* _Exercise_
Beginning with the line that contains "Screen dimensions: 819x510", output each line below exactly through the last one, both included, and nothing else.

** Opening Material shown block **

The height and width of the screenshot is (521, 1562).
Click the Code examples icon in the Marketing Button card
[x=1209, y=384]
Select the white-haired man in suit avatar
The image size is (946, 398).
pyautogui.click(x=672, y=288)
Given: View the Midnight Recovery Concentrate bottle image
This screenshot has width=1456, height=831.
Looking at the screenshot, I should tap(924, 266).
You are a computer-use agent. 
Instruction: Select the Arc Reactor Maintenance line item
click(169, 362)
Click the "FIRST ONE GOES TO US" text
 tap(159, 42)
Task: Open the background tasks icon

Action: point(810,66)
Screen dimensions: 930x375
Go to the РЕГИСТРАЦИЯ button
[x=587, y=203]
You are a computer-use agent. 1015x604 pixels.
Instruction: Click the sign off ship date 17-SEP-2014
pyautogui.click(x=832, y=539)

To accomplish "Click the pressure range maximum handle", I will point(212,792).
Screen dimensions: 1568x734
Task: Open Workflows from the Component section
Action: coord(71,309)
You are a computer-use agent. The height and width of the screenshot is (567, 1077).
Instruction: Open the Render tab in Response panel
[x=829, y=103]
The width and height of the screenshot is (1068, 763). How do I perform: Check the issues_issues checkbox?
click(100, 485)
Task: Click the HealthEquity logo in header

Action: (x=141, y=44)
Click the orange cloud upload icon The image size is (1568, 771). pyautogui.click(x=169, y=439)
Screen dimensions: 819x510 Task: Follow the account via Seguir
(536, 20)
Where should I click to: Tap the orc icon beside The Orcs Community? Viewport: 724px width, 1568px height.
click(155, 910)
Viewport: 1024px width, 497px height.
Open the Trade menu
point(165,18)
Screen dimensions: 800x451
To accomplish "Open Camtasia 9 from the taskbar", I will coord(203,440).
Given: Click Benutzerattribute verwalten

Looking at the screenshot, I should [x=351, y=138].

** Closing Material shown block **

* _Answer space_
Screen dimensions: 819x510 Task: Follow the account via Seguir
(536, 20)
Where should I click to: Tap the orc icon beside The Orcs Community? Viewport: 724px width, 1568px height.
click(155, 910)
Viewport: 1024px width, 497px height.
Open the Trade menu
point(165,18)
Screen dimensions: 800x451
To accomplish "Open Camtasia 9 from the taskbar", I will coord(203,440).
Given: Click Benutzerattribute verwalten

Looking at the screenshot, I should [x=351, y=138].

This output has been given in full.